Chitral council seeks uplift schemes’ consultancy for ‘clean’ firms
CHITRAL: The Chitral district council on Tuesday passed a resolution, demanding of the government to consider only those organisations for consultancy of community-driven local development (CDLD) in the district which were non-controversial.
The resolution was moved by Maulana Inamul Haq of Jamiat Ulema-e-Islam-F.
It pointed out that the consultancy service of the European Union-funded project given to Sarhad Rural Support Programme was terminated in February and fresh applications were invited from different organisations.
Some organisations having applied for the consultancy service are not acceptable to most people of Chitral, while a large number of villagers desisted from their rural development projects in the past due to one reason or the other. And if the consultancy service of the project is given to such organisations, then the villages in southern and central Chitral will not accept the project, the resolution stressed.
Bickering and internal strife will ensue if the controversial organisations are given the consultancy as a section of population in a village will opt to accept it while another will oppose it as has been witnessed during the past three decades, the council members stated while presenting the resolution.
CORRUPTION IN ROYALTY FUNDS: Residents of Gurin and Gurin Gol villages of Sheshi Koh valley have demanded of the Chief Justice of Pakistan to take notice of the allegedly large-scale corruption in the disbursement of forest royalty funds.

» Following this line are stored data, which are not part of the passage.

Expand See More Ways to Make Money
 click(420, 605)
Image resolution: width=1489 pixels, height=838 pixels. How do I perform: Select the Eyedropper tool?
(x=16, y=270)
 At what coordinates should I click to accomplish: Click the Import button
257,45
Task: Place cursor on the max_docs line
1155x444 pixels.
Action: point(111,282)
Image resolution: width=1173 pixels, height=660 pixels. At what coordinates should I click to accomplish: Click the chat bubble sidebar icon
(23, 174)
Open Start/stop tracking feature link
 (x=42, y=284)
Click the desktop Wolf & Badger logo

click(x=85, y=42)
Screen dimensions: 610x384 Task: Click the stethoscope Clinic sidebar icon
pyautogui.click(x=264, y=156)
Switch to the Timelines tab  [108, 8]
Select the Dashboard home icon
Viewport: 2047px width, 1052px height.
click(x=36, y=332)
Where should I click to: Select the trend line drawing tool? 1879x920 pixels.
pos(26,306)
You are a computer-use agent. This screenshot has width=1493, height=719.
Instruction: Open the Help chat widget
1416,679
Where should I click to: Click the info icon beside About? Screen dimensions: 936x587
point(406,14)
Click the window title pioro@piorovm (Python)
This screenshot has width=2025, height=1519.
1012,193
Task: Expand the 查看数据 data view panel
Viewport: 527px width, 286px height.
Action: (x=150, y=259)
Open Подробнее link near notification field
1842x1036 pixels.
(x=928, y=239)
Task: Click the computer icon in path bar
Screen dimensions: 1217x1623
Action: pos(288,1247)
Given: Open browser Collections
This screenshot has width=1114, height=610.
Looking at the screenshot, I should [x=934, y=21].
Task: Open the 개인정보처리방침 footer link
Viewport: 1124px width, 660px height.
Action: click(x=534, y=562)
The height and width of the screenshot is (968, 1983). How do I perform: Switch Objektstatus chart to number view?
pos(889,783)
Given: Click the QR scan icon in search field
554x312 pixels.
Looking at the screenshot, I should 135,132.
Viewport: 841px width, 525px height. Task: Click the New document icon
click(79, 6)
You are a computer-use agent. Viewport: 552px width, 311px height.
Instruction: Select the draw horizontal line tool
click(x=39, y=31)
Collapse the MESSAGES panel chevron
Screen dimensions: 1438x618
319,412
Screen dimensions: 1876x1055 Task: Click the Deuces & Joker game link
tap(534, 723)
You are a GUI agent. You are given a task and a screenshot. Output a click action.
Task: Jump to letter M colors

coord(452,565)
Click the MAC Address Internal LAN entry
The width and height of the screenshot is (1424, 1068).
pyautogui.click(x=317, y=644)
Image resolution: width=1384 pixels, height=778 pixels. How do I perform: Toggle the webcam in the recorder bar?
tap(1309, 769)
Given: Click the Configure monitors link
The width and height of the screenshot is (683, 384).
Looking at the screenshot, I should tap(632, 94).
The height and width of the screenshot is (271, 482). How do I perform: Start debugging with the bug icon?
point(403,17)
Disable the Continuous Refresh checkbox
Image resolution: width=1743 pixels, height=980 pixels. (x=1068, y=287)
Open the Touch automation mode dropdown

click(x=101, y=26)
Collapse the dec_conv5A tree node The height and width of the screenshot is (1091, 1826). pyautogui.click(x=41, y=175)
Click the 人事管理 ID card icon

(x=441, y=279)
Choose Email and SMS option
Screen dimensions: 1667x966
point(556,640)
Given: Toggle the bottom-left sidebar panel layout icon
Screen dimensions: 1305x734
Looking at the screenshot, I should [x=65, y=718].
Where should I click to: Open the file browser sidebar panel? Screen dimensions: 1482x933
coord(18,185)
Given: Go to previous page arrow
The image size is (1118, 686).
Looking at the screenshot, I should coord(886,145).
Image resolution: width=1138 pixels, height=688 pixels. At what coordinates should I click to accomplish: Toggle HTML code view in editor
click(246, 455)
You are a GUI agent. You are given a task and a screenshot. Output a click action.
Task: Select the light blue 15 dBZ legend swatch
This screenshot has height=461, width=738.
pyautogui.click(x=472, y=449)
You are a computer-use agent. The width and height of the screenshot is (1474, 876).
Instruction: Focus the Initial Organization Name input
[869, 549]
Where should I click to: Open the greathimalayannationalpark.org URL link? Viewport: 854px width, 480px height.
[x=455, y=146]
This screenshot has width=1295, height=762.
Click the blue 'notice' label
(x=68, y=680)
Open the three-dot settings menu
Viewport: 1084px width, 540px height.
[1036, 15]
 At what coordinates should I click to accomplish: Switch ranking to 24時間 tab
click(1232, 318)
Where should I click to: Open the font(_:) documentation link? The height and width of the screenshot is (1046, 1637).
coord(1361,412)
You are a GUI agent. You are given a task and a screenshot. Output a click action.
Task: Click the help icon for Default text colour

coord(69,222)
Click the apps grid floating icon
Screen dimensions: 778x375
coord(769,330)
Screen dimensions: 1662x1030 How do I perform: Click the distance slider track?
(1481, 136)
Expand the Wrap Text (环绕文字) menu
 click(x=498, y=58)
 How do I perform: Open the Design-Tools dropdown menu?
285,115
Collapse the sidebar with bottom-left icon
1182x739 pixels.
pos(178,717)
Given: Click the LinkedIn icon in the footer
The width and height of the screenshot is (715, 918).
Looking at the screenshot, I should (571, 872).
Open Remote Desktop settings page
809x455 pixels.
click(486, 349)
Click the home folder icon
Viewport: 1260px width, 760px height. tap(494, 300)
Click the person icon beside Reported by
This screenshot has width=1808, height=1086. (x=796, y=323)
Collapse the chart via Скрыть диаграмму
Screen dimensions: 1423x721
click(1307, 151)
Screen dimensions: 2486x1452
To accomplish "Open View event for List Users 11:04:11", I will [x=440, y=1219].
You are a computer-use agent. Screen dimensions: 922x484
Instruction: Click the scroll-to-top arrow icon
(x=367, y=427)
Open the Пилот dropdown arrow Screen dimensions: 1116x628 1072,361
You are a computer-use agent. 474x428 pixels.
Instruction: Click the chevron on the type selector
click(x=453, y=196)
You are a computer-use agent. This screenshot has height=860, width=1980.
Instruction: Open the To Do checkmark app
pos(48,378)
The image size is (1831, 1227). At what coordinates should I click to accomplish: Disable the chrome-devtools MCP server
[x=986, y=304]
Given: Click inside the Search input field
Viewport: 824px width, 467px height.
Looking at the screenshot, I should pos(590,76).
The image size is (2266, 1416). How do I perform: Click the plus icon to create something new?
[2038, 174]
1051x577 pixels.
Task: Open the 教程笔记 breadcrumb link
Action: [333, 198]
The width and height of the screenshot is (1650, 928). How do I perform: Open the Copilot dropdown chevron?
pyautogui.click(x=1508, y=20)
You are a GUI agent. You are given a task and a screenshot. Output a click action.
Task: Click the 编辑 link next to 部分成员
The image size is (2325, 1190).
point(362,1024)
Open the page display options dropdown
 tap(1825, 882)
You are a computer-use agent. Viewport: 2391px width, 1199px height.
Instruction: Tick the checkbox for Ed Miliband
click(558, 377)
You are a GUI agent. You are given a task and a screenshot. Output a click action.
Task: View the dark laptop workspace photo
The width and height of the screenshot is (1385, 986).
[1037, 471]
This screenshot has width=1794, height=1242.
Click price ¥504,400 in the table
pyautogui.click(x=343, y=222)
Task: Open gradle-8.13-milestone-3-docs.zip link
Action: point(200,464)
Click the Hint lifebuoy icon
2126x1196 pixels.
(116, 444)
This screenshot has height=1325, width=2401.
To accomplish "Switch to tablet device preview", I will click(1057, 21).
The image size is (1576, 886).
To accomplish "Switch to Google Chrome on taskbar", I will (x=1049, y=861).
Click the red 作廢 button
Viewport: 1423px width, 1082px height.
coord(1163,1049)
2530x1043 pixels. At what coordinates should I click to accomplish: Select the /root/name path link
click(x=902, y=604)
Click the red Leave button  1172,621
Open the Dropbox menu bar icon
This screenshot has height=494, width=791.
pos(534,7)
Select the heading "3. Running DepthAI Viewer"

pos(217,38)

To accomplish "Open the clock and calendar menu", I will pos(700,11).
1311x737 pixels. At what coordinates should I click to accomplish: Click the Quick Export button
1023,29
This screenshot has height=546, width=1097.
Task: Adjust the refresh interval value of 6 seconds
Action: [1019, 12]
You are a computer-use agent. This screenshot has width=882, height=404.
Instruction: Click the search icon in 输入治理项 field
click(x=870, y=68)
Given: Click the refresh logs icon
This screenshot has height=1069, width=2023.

Addressing a press conference here the other day, Salahuddin, Hajeebur Rahman, Sher Faraz, Hafizuddin, Mir Faraz and others said that a large sum of Rs120 million was bungled by the timber mafia in collusion with the government departments under a fake joint forest management committee.
They said that the timber mafia was taking advantage of the poverty and ignorance of the people of Gorin and Gorin Gol villages to deprive them of their due share in the royalty.
The villagers said they had lost their agricultural land and homes to the flash floods that swept their villages in 2015, but they were yet to be rehabilitated.